1.      Metode Diakronis
Yaitu suatu metode untuk mempelajari Islam menurut aspek sejarah. Metode ini kemungkinan adanya study tentang berbagai penemuan dan pengembangan Ilmu pengetahuan. Lebih lanjut umat Islam  mampu menelaah kejadian sejarah dan mengetahui lahirnya tiap komponen, bagian, sitem dan supra sistem ajaran Islam.
Metode ini disebut juga metode sosiohistoris yakni suatu metode pemahaman terhadap suatu kepercayaan, sejarah atau kejadian dengan melihatnya sebagai suatu kenyataan yang mempunyai kesatuan yang mutlak dengan waktu, tempat, kebudayaan, sejarah/kejadiaan itu muncul.[3]

2.      Metode Sinkronis (Analitis)
Sutau metode mempelajari Islam yang memberikan kemampuan analitis/teoritis yang sangat berguna bagi perkembangan keimanan dan mental/intelek umat Islam. Metode ini tidak hanya mengutamakan segi aplikatif praktis, akan tetapi juga telah teoritis.
Metode ini menggunakan asumsi dasar sebagai berikut :
a.       Islam adalah agama wahyu Illahi yang berlainan dengan kebudayaan
Sebagai hasil dari cipta dan rasa manusia (Qs. Al-Najm : 3-4)
b.      Islam adalah yang sempurna dan diatas segala-galanya ( QS. Al-Maidah : 3)
c.       Wajib bagi umat Islam untuk mengajak pada amr makruf dan nahi munkar. (QS. Ali Imron : 104)
d.      Wajib bagi umat Islam untuk mengajak orang lain ke jalan Allah dengan jalan yang hikmah dan penuh kebijaksanaan. (QS. An-Nahl : 125)
e.       Wajib bagi umat Islam untuk menyampaikan risalah Islam kepada orang.
f.       Wajib bagi sebagian umat Islam untuk memperdalam ajaran Islam.[4]

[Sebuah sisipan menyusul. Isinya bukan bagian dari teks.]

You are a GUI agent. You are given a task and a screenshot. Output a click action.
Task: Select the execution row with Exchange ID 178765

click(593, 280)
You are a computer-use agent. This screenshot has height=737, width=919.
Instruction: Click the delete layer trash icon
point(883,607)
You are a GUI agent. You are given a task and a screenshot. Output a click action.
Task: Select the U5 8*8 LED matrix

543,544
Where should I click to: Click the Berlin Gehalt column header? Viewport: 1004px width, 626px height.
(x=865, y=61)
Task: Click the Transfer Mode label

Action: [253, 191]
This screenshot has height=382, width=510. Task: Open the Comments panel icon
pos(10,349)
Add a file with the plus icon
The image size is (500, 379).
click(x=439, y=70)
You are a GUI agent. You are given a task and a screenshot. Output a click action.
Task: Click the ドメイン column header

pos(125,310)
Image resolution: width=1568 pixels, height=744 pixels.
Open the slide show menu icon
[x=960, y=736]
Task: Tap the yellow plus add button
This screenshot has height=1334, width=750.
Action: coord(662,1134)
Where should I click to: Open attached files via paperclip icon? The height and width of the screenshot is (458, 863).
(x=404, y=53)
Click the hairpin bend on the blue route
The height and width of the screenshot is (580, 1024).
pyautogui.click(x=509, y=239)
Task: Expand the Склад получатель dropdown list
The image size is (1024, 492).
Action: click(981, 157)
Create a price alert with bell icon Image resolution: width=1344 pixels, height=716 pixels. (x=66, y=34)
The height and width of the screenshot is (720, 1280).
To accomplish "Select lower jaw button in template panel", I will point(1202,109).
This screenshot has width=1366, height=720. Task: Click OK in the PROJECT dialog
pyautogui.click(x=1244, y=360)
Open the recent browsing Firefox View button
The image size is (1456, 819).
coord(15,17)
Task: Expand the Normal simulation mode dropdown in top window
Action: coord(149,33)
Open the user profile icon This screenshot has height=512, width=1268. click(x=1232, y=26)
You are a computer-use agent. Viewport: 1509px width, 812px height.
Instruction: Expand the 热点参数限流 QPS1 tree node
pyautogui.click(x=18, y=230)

3.      Metode problem solving (Hili al-Musykilat)
Metode ini mempelajari Islam yang mengajak pemeluknya untuk berlatih menghadapi berbagai masalah dari suatu cabang ilmu pengetahuan dengan solusinya, metode ini merupakan cara pengausaan ketrampilan daripada perkembangan pemikiran umat Islam mungkin hanya terbatas pada kerangka yang sudah tetap dan akhirnya bersifat mekanistis.[5]

4.      Metode Emperis (Tajribiyah)
Suatu metode mempelajari Islam yang memungkinkan Umat Islam mempelajari ajarannya melalui proses aktualisasi dan internalisasi norma – norma dan kaidah Islam dengan suatu proses aplikasi yang menimbulkan suatu interaksi sosial, kemudian secara deskriptif proses interaksi dapat dirumuskan dalam suatu sistem norma baru.
Metode problem solving dan metode empiris menggunakan asumsi dasar sebagai berikut :
a.       Norma (ketentuan ) kebajikan dan kemungkaran selalu ada dan diterangkan dalam Islam (Q.S. Ali Imran : 104)
b.      Ajaran Islam merupakan jalan untuk menuju ridla Allah SWT (Q.S. Al-Fath : 29).
c.       Ajaran Islam merupakan risalah atau pedoman hidup di dunia dan akhirat (Q.S. Al-Syura : 13).
d.      Ajaran Islam sebagai sumber ilmu pengetahuan (Q.S. Al-Baqarah :120 dan Al-Taubah :122)[6]


5.      Metode Deduktif ( Al-Manhaj Al Istinbathiyah )
Suatu metode mamahami Islam dengan cara menyusun kaidah – kaidah secara logis dan filosofis dan selanjutnya kaidah tersebut diaplikasikan untuk menentukan masalah – masalah yang dihadapi. Metode ini dipakai untuk sarana meng-istimbatkan hukum syara` dan kaidah itu benar – benar bersifat penentu dalam masalah furu’ tanpa menghiraukan sesuai tidaknya dengan madzhabnya. Metode ini dikenal dengan metode mutakallimin atau metode syafi`iyah.[7]
6.      Metode Induktif (al – Manhaj al-Istiqraiyah)
Suatu metode memahami Islam dengan cara menyusun kaidah – kaidah hukum untuk diterapkan kepada masalah – masalah furu` yang disesuaikan dengan madzhabnya terlebih dahulu.
Metode pengkajiannya dimulai dari masalah – masalah khusus , lalu dianalisis, kemudian disusun kaidah hukum dengan catatan setelah terlebih dahulu disesuaikan dengan madzhabnya.[8]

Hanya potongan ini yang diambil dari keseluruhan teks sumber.